======== Texte source
Rappel du contexte historique
L’architecture religieuse constitue, en France comme dans l’ensemble des pays européens, un champ extrêmement important. A l’époque moderne, elle est aussi un domaine sur lequel s’investit la théorie architecturale et représente un terrain d’expérience aussi bien stylistique que constructif, plus favorable que les domaines de l’architecture civile, du fait des dimensions importantes d’un édifice cultuel, et des problèmes techniques complexes que posent les structures d’un tel édifice.
================
======== Liste
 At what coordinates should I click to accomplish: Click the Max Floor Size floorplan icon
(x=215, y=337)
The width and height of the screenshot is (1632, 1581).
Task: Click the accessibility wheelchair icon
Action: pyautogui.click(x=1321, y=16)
================
Consignes
• A. D'après l'extrait sur l'architecture religieuse, quelles sont les deux raisons qui en font un terrain d'expérience plus favorable que l'architecture civile ?
• B. Poursuivez l'extrait sur l'architecture religieuse après sa dernière phrase.
La liste n'intervient pas dans cet exercice.

Corrigé
• A. Les dimensions importantes d'un édifice cultuel et les problèmes techniques complexes que posent les structures d'un tel édifice.

• B.
Il faut aussi rappeler que, dès le XVIIIe siècle, s’est posée la question des formes et du style à donner à un édifice de culte, et en France, cette question recouvrait aussi celle des positions prises à l’égard de la Papauté et du gallicanisme d’une partie de l’Eglise de France. La tendance dominante parmi les architectes était à l’imitation du temple à l’Antique, comme en témoignent des églises comme Saint-Philippe-du-Roule, par Chalgrin (1769 – 1772), et au plan centré, particulièrement favorable au culte catholique post-tridentin, plus axé sur la célébration et la manifestation que sur le rite processionnel et dévotionnel typique des époques médiévales, comme s’y sont essayé, au moins sur le papier, des théoriciens comme Boullée avec son projet de Métropole ou Ledoux avec son projet pour l’église de Chaux à Arc-et-Senans, mais aussi en vrai comme Bertrand avec Saint-Pierre de Besançon (1782) dont le plan anticipe certaines églises néo-gothiques.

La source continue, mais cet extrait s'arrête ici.